Why hasn’t this been found before? Surely the bridge has been resurfaced loads of times since the 1930s?

The Old Bridge has been resurfaced a number of times, but usually only the top layers of the asphalt surface are removed. It is very unusual to remove all the layers to get right down to the concrete bridge deck itself and this hasn’t been done for many decades. We have only done it this time because we needed to do repairs to the deck and install a whole new waterproofing system.

What has been found?

As the fine milling machine moved along the exposed deck, it revealed the concrete repairs that were undertaken in 1932, when the tramway was dismantled.

The tram tracks themselves were completely removed in the thirties – we’ve found no actual track – but more problematic are the various associated pieces of metal and timber. These are embedded deep into the concrete, causing the area to crack over the decades.
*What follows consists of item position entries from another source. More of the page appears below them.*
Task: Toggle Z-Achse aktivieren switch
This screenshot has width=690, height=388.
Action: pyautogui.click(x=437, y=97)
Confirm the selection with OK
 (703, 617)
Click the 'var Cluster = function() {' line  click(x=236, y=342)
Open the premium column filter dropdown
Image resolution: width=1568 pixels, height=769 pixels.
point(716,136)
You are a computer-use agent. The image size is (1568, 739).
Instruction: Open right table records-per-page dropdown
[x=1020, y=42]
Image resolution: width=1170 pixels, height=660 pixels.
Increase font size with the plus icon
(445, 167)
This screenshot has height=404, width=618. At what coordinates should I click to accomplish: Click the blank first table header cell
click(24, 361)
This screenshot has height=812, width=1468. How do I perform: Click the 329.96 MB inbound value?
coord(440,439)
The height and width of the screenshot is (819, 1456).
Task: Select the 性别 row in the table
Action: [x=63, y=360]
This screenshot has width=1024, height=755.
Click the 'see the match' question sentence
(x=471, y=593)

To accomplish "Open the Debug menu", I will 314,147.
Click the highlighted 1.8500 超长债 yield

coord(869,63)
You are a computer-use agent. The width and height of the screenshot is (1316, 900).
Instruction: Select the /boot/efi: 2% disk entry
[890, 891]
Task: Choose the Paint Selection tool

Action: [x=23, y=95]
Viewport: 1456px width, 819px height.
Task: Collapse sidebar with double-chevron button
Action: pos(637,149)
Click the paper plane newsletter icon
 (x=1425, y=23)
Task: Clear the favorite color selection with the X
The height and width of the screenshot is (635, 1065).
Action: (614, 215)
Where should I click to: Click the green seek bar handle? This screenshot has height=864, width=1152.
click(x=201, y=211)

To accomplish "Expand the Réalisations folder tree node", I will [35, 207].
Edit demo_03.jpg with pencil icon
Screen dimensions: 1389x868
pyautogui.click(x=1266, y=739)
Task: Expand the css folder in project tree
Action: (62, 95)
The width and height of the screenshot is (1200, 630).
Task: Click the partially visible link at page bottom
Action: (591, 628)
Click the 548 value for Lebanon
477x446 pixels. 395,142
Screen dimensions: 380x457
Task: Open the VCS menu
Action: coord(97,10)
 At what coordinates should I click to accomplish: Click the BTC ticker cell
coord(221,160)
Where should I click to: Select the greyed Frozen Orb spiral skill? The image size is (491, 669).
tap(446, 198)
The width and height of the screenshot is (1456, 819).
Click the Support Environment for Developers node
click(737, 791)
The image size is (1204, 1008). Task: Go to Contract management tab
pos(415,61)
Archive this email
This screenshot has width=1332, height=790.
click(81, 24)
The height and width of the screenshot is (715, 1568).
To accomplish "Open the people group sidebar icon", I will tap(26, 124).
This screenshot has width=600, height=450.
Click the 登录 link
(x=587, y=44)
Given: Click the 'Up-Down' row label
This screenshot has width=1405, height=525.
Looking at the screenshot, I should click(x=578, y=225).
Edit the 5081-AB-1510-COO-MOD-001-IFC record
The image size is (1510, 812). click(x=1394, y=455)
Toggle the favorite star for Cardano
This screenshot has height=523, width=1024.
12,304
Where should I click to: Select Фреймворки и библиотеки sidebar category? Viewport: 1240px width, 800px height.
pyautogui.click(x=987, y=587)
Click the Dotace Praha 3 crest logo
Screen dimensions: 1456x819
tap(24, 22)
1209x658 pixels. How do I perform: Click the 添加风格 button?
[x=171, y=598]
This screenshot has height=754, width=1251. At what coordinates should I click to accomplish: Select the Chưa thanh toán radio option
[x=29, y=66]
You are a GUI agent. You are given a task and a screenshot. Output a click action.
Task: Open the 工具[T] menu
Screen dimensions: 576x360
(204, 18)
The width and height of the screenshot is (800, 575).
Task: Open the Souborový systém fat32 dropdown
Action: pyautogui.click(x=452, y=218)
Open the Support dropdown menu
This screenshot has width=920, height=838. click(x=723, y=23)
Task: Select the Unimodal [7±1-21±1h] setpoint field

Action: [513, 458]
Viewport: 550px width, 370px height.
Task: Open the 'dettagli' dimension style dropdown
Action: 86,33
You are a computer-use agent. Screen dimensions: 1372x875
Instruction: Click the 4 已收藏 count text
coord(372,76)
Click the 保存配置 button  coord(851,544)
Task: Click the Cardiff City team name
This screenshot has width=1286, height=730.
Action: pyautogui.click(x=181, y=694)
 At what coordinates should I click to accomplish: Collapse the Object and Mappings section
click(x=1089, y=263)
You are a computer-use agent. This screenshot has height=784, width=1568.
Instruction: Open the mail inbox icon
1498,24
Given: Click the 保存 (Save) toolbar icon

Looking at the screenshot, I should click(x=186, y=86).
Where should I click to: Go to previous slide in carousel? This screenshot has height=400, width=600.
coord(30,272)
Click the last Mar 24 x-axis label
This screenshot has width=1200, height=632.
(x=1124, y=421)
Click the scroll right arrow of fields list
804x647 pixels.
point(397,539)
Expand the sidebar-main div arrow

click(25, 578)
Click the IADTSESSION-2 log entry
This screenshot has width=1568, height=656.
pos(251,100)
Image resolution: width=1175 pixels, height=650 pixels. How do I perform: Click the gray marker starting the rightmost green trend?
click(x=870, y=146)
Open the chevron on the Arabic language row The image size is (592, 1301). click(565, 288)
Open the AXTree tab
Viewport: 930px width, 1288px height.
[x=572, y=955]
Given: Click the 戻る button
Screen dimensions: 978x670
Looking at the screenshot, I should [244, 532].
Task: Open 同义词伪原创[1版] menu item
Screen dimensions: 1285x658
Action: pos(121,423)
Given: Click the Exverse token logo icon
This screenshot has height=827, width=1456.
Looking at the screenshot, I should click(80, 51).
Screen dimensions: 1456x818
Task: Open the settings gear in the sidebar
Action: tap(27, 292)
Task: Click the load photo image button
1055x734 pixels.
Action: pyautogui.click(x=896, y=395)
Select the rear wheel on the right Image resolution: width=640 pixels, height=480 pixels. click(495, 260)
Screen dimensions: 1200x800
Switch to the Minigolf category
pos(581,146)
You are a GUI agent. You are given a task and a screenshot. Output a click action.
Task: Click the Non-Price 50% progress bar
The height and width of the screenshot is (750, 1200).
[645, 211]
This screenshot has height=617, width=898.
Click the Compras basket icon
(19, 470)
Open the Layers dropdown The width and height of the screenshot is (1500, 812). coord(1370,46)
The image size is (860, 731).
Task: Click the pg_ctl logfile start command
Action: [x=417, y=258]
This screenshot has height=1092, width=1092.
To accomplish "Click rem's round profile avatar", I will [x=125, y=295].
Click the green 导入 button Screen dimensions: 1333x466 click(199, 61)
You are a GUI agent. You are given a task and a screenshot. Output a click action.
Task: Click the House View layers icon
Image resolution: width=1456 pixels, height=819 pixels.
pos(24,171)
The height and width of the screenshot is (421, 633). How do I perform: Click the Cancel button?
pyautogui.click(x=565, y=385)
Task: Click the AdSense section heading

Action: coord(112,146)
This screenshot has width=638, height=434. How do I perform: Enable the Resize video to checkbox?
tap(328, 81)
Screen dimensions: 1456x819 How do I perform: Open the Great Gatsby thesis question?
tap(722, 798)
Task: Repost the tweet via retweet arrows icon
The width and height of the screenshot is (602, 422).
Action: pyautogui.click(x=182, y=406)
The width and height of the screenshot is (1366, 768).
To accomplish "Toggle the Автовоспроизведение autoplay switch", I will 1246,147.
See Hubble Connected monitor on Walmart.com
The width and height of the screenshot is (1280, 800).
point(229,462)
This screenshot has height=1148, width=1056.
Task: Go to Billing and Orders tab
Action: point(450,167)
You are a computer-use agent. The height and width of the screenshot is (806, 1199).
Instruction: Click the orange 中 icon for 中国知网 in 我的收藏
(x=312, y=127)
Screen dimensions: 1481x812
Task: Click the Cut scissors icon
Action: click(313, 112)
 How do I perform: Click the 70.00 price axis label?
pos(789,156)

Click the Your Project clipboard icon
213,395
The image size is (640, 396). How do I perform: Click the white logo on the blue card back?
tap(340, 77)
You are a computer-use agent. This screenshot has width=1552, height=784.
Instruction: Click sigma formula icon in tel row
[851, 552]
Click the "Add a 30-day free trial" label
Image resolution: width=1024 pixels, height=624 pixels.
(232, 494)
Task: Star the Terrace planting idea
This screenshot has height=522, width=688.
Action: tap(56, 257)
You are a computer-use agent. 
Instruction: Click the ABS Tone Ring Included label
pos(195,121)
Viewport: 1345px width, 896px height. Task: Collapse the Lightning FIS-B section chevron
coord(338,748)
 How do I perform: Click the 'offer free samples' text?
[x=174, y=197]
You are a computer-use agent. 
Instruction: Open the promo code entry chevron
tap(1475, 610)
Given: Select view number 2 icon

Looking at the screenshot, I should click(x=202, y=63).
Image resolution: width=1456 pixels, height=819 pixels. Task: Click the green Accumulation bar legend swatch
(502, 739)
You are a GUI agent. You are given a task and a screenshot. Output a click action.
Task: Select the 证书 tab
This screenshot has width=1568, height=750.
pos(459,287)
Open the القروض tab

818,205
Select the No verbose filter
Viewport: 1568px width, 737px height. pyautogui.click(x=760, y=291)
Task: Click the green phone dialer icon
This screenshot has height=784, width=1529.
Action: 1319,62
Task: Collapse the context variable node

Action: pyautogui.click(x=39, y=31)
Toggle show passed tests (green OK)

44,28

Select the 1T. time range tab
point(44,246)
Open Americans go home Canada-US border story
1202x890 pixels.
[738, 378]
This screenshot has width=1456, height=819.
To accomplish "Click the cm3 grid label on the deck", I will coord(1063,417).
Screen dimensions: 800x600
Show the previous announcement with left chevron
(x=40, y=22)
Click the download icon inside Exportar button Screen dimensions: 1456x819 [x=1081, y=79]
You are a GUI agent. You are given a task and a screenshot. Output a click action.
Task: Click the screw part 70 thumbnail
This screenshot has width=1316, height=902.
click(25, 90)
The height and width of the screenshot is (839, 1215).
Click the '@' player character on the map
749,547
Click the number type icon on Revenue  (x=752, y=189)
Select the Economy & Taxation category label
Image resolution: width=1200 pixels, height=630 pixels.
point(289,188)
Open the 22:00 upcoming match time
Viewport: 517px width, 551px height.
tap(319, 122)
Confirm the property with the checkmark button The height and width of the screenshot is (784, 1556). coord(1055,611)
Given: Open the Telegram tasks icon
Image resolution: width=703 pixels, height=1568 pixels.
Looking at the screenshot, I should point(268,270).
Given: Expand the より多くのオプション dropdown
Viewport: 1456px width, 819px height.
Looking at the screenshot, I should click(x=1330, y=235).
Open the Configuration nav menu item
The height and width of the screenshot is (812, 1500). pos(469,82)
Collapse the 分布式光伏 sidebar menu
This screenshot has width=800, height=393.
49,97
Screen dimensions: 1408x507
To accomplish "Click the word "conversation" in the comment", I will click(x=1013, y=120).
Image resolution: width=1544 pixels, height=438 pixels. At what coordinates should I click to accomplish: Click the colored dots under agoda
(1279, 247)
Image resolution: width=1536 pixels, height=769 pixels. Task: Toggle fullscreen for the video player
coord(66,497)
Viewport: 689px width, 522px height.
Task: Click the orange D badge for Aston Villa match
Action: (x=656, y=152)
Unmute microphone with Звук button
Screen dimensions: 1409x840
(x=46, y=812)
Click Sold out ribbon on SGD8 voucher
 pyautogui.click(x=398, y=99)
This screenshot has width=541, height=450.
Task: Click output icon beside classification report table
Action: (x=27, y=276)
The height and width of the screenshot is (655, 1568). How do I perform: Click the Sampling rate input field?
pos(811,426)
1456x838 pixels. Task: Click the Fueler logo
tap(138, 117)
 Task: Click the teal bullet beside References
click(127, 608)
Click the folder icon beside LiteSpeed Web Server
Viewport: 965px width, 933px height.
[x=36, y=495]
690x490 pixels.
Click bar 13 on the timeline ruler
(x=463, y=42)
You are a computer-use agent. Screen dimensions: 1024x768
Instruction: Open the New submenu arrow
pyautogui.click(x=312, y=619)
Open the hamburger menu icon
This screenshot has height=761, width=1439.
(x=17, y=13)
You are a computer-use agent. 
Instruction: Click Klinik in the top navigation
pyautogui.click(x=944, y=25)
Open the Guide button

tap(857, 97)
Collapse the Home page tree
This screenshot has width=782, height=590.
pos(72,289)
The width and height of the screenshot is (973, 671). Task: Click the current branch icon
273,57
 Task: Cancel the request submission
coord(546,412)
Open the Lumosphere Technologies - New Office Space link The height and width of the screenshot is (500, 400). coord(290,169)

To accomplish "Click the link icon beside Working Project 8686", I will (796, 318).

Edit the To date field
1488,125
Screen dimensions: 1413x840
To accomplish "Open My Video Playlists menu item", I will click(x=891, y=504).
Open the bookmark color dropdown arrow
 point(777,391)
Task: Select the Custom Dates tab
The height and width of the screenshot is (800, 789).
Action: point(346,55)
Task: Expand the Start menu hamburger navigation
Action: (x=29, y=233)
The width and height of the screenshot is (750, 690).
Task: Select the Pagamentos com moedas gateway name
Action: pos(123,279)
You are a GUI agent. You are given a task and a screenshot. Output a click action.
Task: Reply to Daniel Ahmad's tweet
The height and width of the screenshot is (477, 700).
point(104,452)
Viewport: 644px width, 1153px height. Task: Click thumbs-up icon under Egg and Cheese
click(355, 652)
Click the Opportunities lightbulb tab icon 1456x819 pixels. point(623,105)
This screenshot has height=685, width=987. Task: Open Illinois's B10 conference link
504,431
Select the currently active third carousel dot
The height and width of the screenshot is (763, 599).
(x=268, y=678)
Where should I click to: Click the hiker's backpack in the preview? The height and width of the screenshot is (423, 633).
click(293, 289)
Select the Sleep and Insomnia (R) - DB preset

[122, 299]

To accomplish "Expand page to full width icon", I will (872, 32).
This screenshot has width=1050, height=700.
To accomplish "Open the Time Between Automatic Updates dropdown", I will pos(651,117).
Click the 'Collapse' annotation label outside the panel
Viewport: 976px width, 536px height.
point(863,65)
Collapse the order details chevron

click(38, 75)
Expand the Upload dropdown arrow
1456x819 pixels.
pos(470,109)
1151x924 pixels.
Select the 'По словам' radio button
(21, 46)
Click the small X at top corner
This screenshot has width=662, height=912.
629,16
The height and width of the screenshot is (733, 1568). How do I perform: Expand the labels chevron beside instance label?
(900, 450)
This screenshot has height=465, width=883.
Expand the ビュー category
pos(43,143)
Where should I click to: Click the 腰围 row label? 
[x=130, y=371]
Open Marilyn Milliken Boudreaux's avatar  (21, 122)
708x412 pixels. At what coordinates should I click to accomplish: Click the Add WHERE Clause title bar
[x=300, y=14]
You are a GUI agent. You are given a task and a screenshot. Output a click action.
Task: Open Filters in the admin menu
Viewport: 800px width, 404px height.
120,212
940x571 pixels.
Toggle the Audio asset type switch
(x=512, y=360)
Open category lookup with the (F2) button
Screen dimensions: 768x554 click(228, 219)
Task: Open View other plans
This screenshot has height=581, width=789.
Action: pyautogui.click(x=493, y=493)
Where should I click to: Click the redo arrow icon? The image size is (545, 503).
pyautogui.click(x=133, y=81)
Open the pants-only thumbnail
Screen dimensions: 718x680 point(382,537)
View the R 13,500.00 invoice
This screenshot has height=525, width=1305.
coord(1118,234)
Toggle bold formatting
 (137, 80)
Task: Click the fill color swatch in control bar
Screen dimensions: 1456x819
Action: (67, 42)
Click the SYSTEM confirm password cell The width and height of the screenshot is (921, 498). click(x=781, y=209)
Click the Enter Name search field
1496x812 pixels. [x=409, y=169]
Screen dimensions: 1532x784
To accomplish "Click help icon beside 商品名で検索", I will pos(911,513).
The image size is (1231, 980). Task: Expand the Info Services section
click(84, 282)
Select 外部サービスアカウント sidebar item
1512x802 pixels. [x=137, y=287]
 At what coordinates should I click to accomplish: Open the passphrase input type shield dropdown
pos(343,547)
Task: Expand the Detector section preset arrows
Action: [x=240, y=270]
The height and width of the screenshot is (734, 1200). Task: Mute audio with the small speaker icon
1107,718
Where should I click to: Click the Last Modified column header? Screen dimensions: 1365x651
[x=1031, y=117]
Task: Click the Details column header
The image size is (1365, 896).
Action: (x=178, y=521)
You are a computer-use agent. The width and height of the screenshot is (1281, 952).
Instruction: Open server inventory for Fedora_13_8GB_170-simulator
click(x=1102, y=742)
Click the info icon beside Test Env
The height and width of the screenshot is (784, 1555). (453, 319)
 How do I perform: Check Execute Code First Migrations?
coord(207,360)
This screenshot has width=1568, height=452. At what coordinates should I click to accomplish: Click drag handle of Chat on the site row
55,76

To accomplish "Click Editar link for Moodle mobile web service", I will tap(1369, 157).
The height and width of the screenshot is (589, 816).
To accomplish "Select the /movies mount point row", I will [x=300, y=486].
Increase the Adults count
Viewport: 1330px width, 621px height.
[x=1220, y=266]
The lines you can see in the photograph below are the concrete repairs where the tracks had been.

The old concrete is not in very good condition and all of these areas had to be repaired before the waterproofing could be applied – the contractor got onto this straight away.

Why didn’t you pick up these features in surveys before the works started?

The “non-intrusive” surveys we can do through a road surface can pick up metal, pipes and cables. However the metal we have found here is a the same level as the steel reinforcement inside the concrete deck and could not be seen as a separate feature. The other remains are timber and stone, and the deteriorated areas are old concrete, none of which would show up on a survey. Luckily we’ve developed a solution quickly, meaning this finding will not hold up the works.

Why not just remove the metal and timber?

We could remove these features but we have to assume they would be quite difficult to extract, as the engineers in 1932 decided to leave them there despite removing the rest of the tramway.

More significantly, if we have to cut round to remove them we would be left with some very deep concrete repairs. This concrete would need to cure and harden – which can take at least seven days – before we could move on with the rest of the work. This is something we clearly want to avoid.

Why not just lay the waterproofing and surfacing over the top of them as before?

If we just sprayed the waterproofing material over these features and the various cracks, the membrane would soon crack and split and the water would start coming through the deck, damaging the steel underneath once again.

The overall objective of this project is to make sure that essential maintenance is done properly, and to make sure major repairs are not needed again for a long time.

What’s the solution?

The 1930s poor concrete repairs on the line of the old tram tracks have been repaired and smoothed out.

The cracks and all the uneven areas around the metal plates and timber blocks were sealed with a specialist flexible sealant material to bring all the uneven areas up to the same level.

The metal plates have been left in place. They have been treated to stop them rusting and to make sure the waterproofing will stick properly.

A layer of (white) waterproofing was sprayed right across the whole surface of the repaired deck to create a continuous membrane to stop the water getting through to the steel structure again. Then a sticky (red) tack coat was applied on top. The final stage are the black asphalt layers.

The remains are a part of the history of the structure and will be properly recorded for our archives.